Social Media Tools Could Lead Business Innovation

Social collaboration tools are poised to increase enterprise productivity if implemented in such a way as to prevent separate silos, says Cameron Sturdevant

Will social media spell the end of email in the enterprise? It’s certainly not the first time this question has been posed, if you substitute groupware, wiki or Intranet for social media. Email — like the mainframe and Windows XP — likely has a long life ahead of it. But it’s not an irrelevant question this time around.

A study commissioned by Skype and conducted by Incites Research showed that email usage was set to decline slightly in 2011, although the same study showed that email was one of the two indispensable communication methods. More than 90 percent of people in the workplace use email, compared to just under 40 percent of workers who use social media tools.

The better way to ask the question, however, is, “Will social media tools open a new wave of user productivity?” I pose the question this way to suggest that IT managers should be looking today at how social media tools ranging from Salesforce.com Chatter to Socialcast or Socialtext can help set the stage for a productivity boost in their enterprises.
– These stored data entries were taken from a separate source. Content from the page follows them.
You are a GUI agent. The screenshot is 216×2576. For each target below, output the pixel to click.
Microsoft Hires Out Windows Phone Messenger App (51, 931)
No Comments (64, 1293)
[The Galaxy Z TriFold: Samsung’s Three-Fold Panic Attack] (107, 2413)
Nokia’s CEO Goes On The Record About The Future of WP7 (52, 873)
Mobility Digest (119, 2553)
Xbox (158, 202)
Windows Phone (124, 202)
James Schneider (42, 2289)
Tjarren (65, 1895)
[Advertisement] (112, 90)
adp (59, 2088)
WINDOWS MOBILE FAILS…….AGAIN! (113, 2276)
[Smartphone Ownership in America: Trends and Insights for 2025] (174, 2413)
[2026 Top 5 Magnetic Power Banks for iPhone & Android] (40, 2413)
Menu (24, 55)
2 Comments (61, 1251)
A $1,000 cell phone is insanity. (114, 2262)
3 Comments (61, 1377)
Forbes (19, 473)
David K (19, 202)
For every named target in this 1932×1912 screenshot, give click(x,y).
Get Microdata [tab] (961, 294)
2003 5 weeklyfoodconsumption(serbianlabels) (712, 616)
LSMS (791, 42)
At eWEEK, we’ve covered social media tools for the last couple of years. In those examinations we looked at the pros and cons of what was then an emerging technology. What’s changed in the intervening time is the wildfire spread of social media adoption among consumers. The growth of Facebook and even Twitter among a growing number of workers is joining a number of other trends that shake up traditional IT control over how we work. Bring your own device, a tsunami of mobile device models and the upheaval in mobile computing operating systems are all co-factors that are forcing IT to accommodate new ways of doing business.

Breaking out of the email silo

While skirting the constraints of email can be exciting, it’s also clear that most knowledge workers don’t want another communication stream on the desktop. Adoption of social media tools isn’t just a matter of training users to implement a new tool. Users want to know that the effort they put into a social media platform is going to immediately provide some payoff. Being marooned on a social media island is a real threat that users want to avoid.

And email sets a very high performance and reliability bar against which any other communication tool is measured. One reason email chains get wackily out of control is because there is nothing quite so good at covering your hindmost parts as an email. And almost every business circumstance has a widely known and well understood email work flow. Even email’s biggest problems — spam and volume — are fenced in with preventative tools and established best practice guidelines.

When networks were unreliable, store-and-forward tools modeled on the physical postal system were a huge step forward in aiding business communication. These limitations no longer apply. The benefits for breaking out of the email silo are real for those organisations that can make the jump. Transparent, controlled, secure collaboration tools are available today. An email-only communication stream imposes a curtain that technology today can draw back.

Reliable networks, socially savvy users and an unforgiving economy have all set the stage for an evolution in business communication. IT managers should lead the way in outfitting organisations with the collaborative tools that both speed up and increase the value of insider communication.